***** Recorded data
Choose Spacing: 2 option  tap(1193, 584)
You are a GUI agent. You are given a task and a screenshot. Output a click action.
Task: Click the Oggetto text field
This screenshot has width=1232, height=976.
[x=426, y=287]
**********
▸ **Directions for this task**
Every entry needs to be written out again, exactly as given.

▸ **Expected answer**
Choose Spacing: 2 option  tap(1193, 584)
You are a GUI agent. You are given a task and a screenshot. Output a click action.
Task: Click the Oggetto text field
This screenshot has width=1232, height=976.
[x=426, y=287]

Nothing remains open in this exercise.